- **PROBLEM REQUIREMENTS**
Transcribe the listing below word for word but skip its images.

####

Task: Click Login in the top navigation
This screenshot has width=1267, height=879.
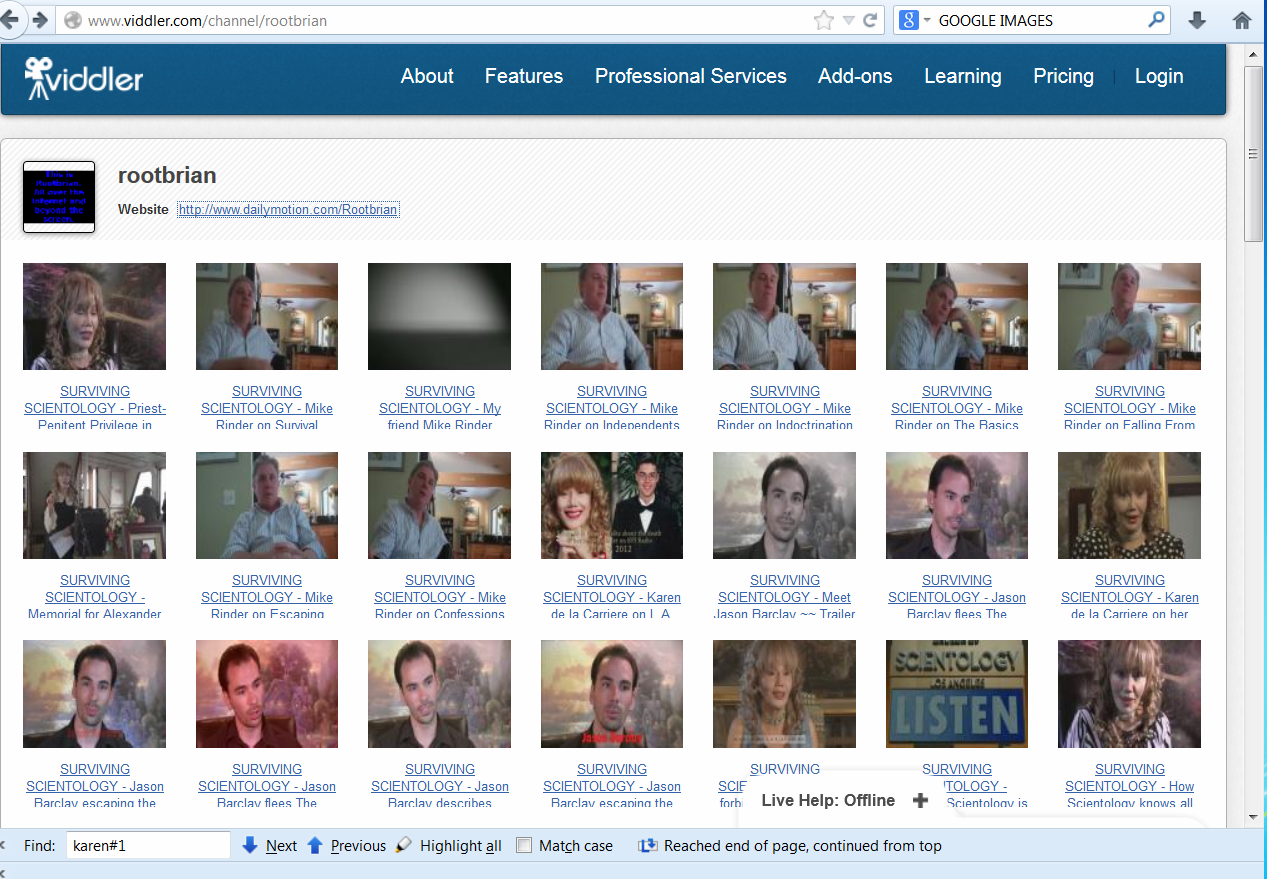Action: pos(1158,76)
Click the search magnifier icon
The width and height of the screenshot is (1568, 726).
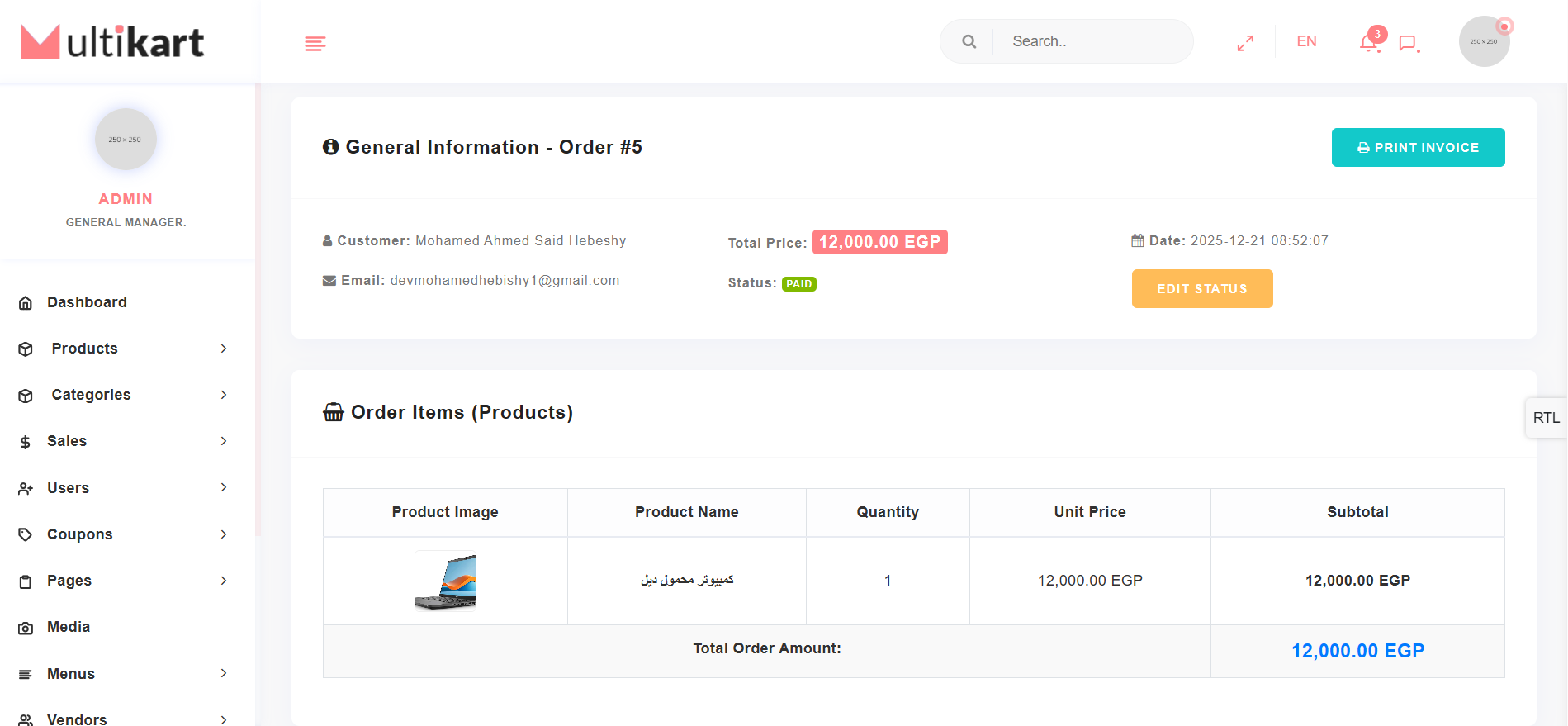[969, 41]
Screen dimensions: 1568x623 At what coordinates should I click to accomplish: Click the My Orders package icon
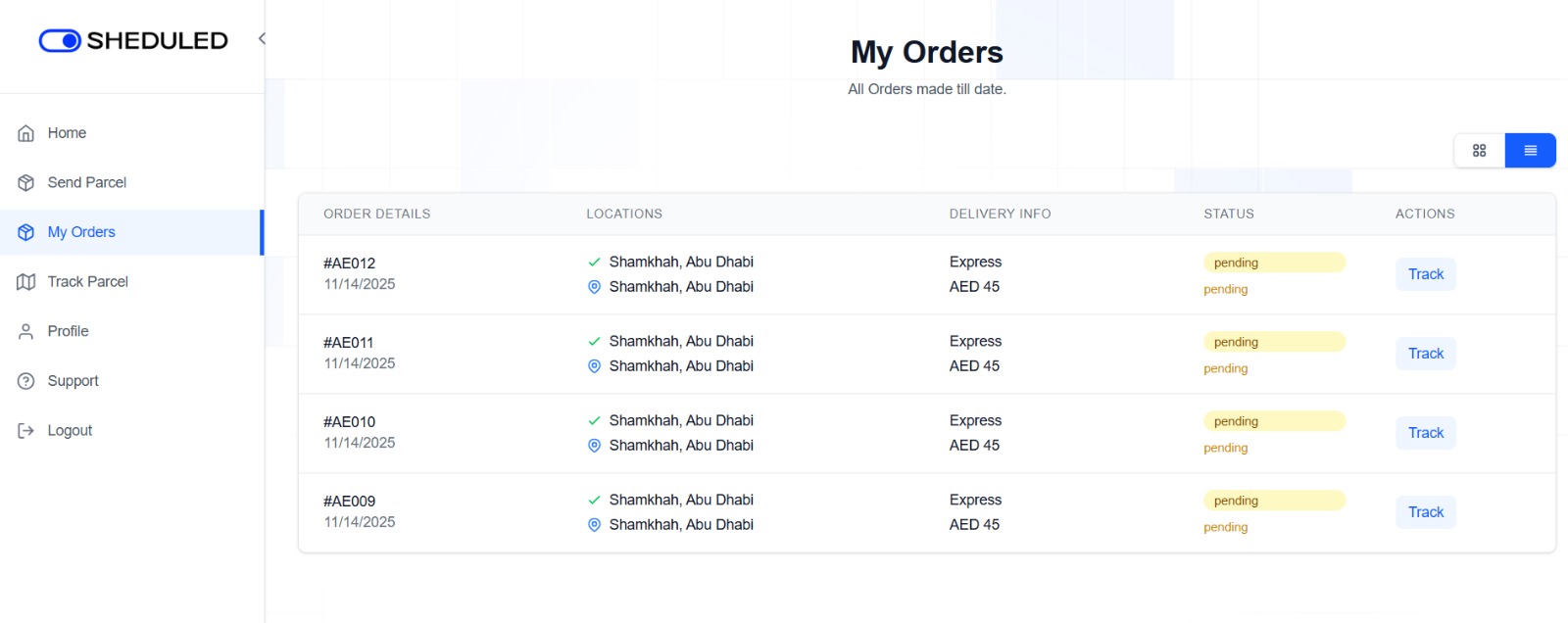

####

- **ANSWER FOR THIS EXERCISE**
Task: Click Login in the top navigation
This screenshot has width=1267, height=879.
Action: pos(1158,76)
Click the search magnifier icon
The width and height of the screenshot is (1568, 726).
[969, 41]
Screen dimensions: 1568x623 At what coordinates should I click to accomplish: Click the My Orders package icon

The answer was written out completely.